FIA: esforço coletivo de sindicatos em defesa dos atores
8/12/2008

*Agnete Haaland

Atuar é minha profissão e o que sempre quis fazer na vida. Tenho trabalhado duro, mas também tive a sorte de ter um sindicato por trás que me proporcionou viver de minha profissão. Assim, seria natural que retribuísse o que recebi e que me conduziu a ser presidente do Sindicato na Noruega. Com o tempo, percebi os desafios que atores enfrentam ao redor do mundo e o quanto podemos apoiar uns aos outros nestes tempos de economia globalizada. Aprendi que muitos de nós trabalhamos ao redor do mundo com dedicação em condições inaceitáveis, sem respeito da sociedade, contrato, seguro saúde ou ambiente de riscos, freqüentemente sem remuneração, tendo contas para pagar e filhos para alimentar, tanto quanto o restante da sociedade. Como meu sindicato apóia a FIA, perguntei-me por que não ajudar também?

Estou muito orgulhosa e honrada de ter sido eleita presidente da FIA durante o XIX Congresso, no Marrocos, em outubro. Meu antecessor Tomas Bolme realizou um fantástico trabalho nos últimos 16 anos. Graças a ele e ao nosso dedicado Secretariado e aos Comitês Administrativo e Executivo, a FIA encontra-se hoje mais forte e unida que nunca.

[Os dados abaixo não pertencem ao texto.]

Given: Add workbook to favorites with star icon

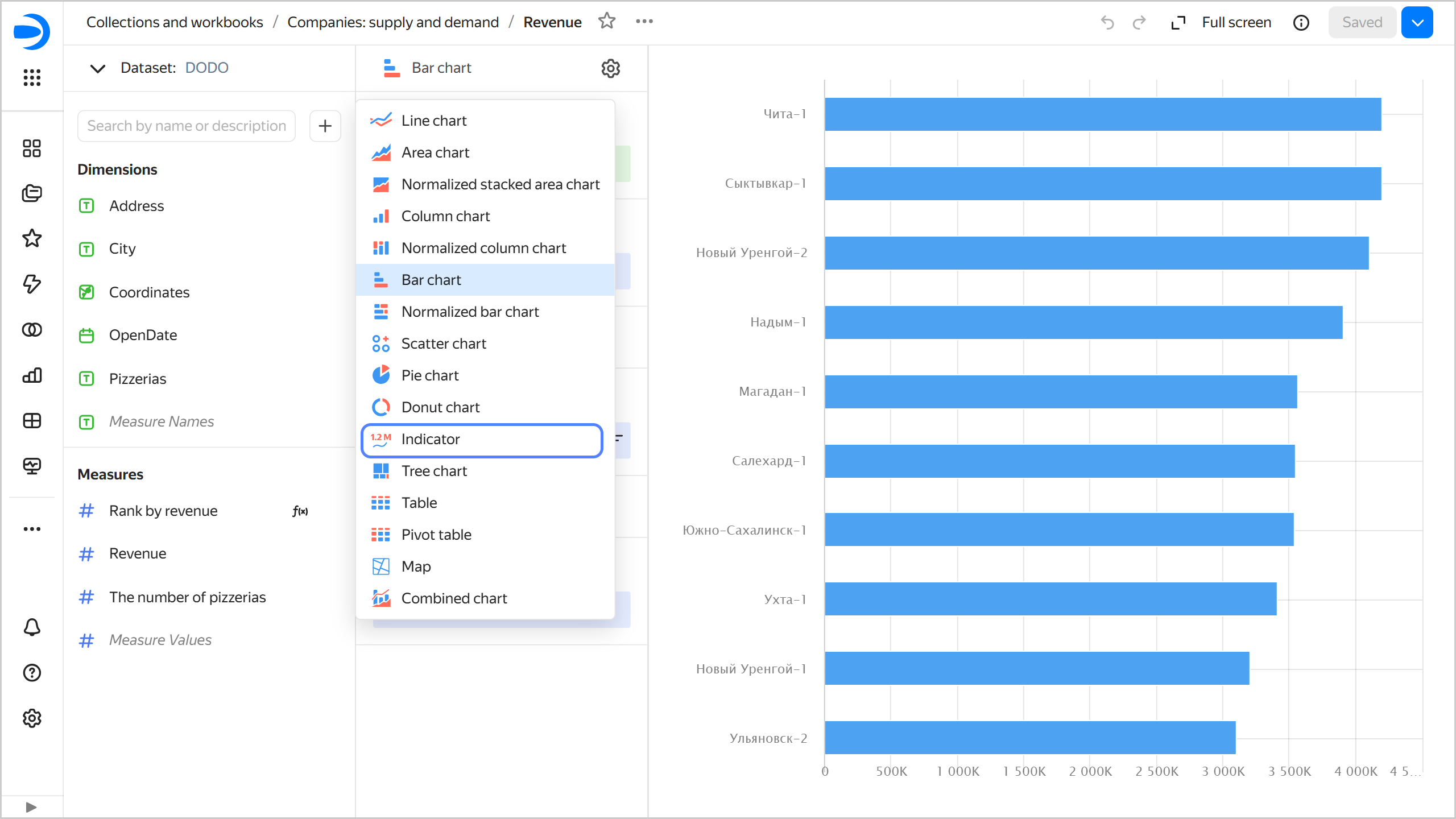Looking at the screenshot, I should pos(607,22).
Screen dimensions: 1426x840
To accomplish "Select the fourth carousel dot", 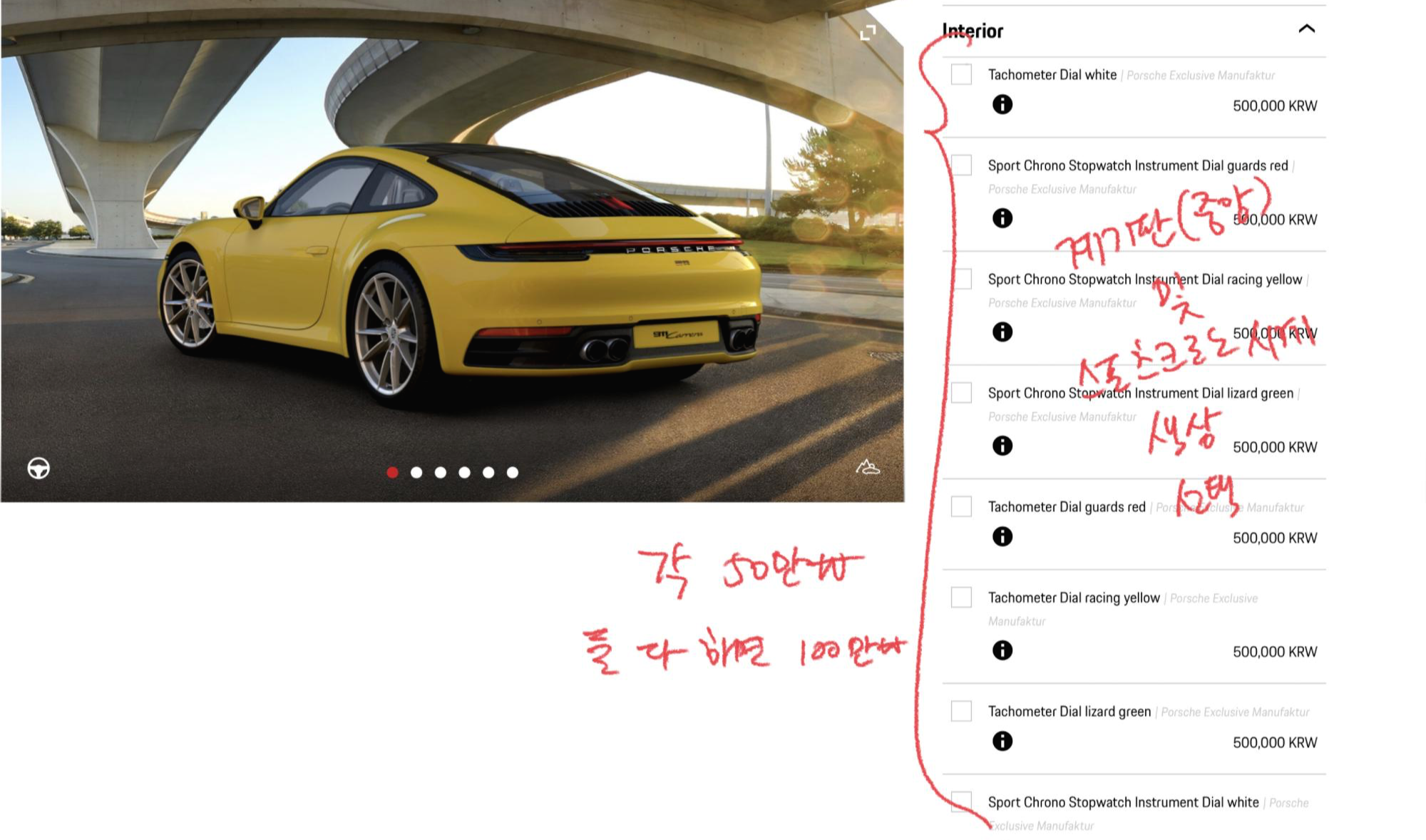I will [x=464, y=472].
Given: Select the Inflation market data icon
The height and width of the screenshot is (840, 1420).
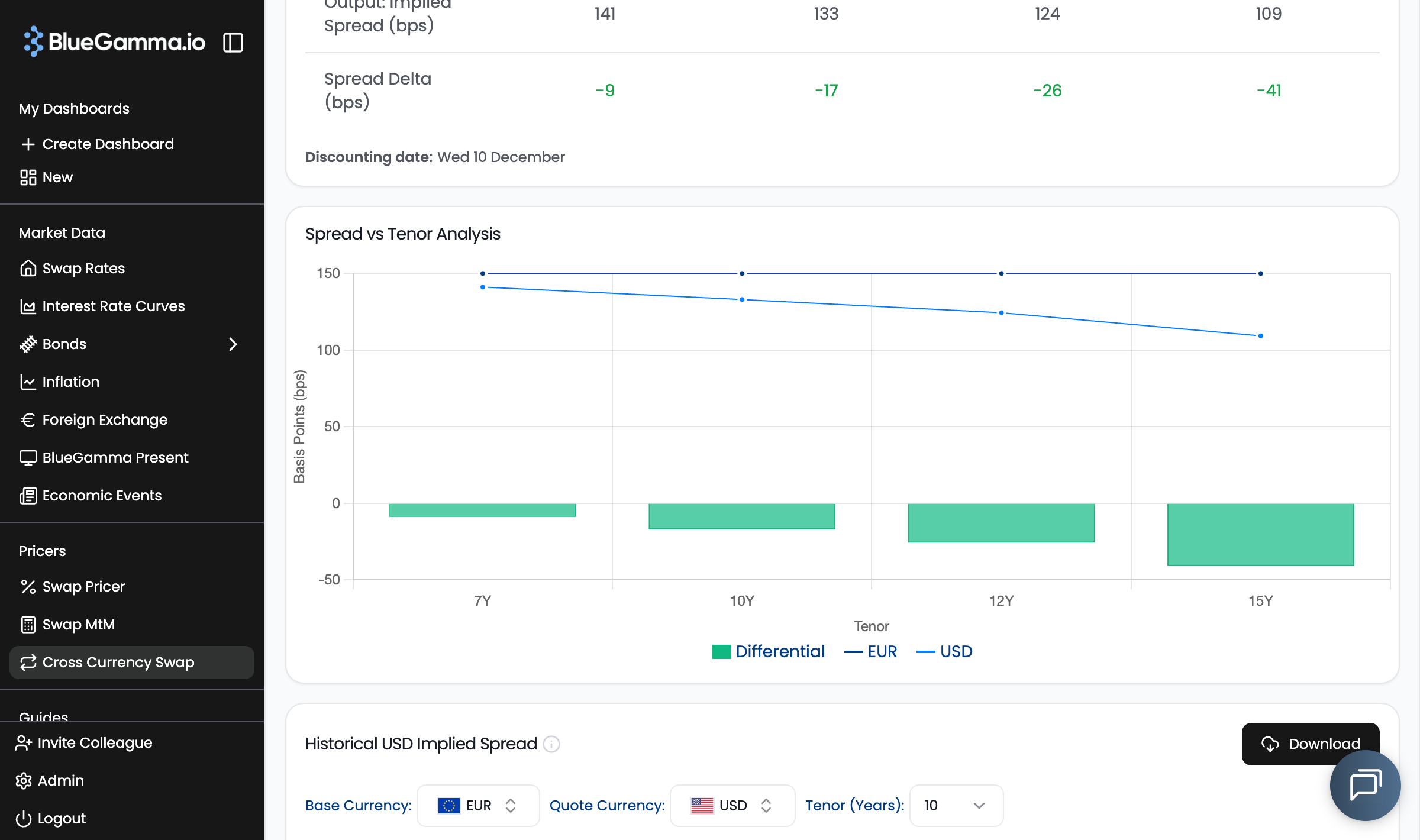Looking at the screenshot, I should click(28, 382).
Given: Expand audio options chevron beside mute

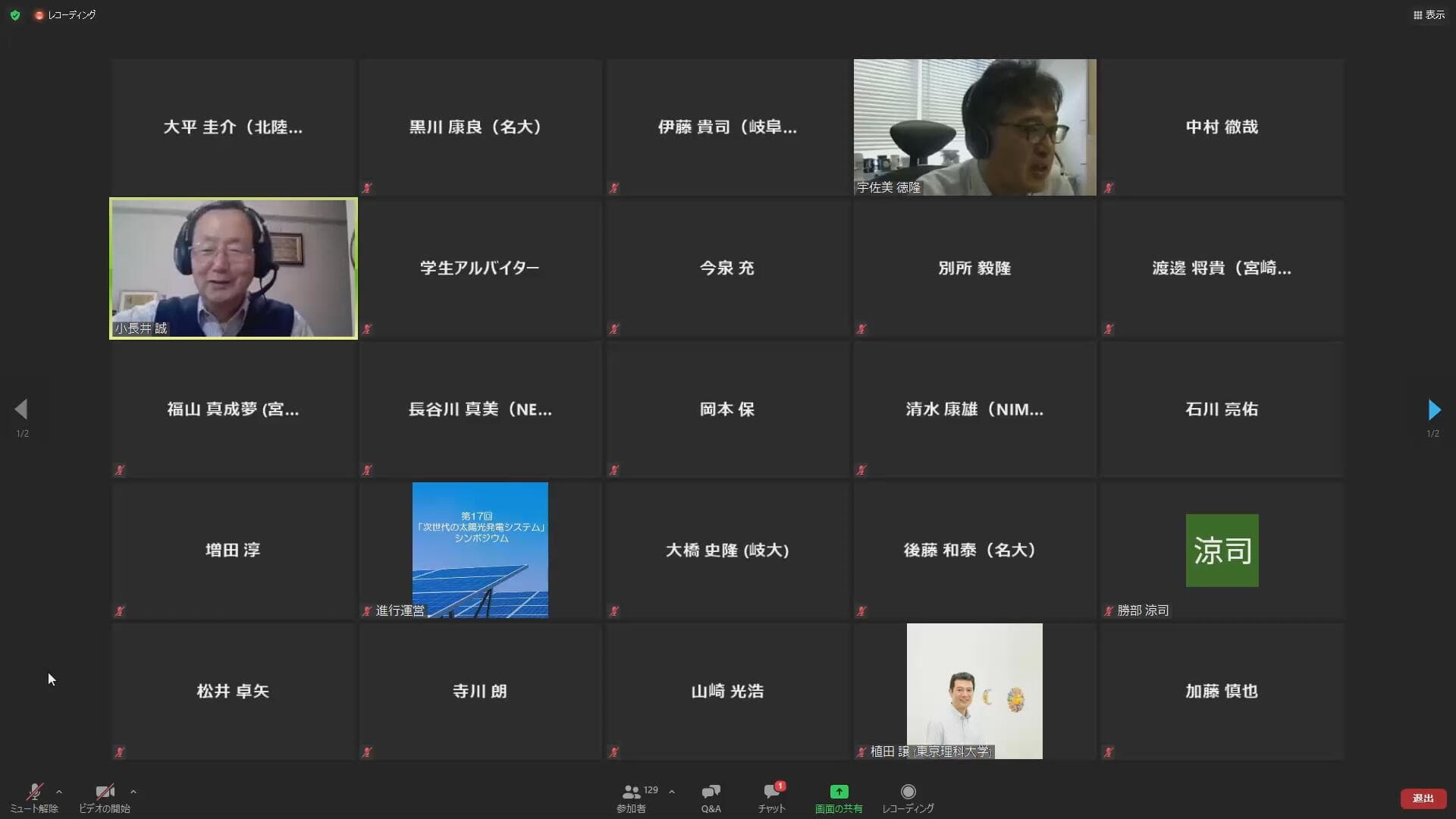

A história da Federação Internacional de Atores é uma fantástica caminhada que partiu da visão de dois pioneiros na década de cinqüenta: Jean Darcante, do Sindicato Nacional de Atores Franceses, e Gerald Croasdell, da União dos Atores Britânicos. A FIA se tornou uma verdadeira organização não-governamental independente, representativa de atores em todos os continentes, sendo a voz dos atores ao redor do mundo. Representamos 100 sindicatos de atores espalhados dentre América do Norte até a Austrália, com a determinação de continuar a defender os interesses artísticos, sociais e legais dos atores, cantores, dançarinos, artistas de variedades, circo, coreógrafos e radialistas, onde quer que estejam.

Nossos associados são sindicatos e associações que trabalham duro para garantir que os atores possam trabalhar com segurança e que sejam remunerados de forma decente pela profissão que exercem dentro do sistema de exploração comercial de seus talentos. Lutam no ambiente atual de rápida fluidez, por uma previdência social adequada, equalização de oportunidades e proteção à propriedade intelectual de suas atuações.

No mundo todo, a FIA busca trazer tais valores para um nível superior, onde a máquina é intrincada, interesses nacionais e regras são negociados com o fim de adaptar a rotina de nossas vidas. A FIA não se configura apenas como um instrumento de pressão para todos nós. Trata-se, talvez, o ponto mais importante de um porto seguro para todos integrantes, muitos dos quais experimentaram diretamente a solidariedade que sempre foi a marca desta instituição. Seja enfrentando dificuldades, combatendo regimes políticos e um sem número de ocasiões.

A FIA é um esforço coletivo de centenas de sindicalistas que têm perseguido o melhor dos interesses dos atores por décadas, com dedicação, entusiasmo e visão. Durante os anos que testemunhei este trabalho, aprendi lições de cada um com quem me relacionei e que me fizeram quem eu sou: fiel adepta do pensamento de que atores desempenham um importante papel nas nossas sociedades, culturas e economias. Sou também uma defensora dos direitos dos atores em fazer de seu talento e capacidade um meio digno de viver. Como tantos outros antes de mim, é meu desejo continuar a servir o meu sindicato e a FIA e lutar pelo bem estar e oportunidades de trabalho para atores, em qualquer parte do mundo onde trabalhem.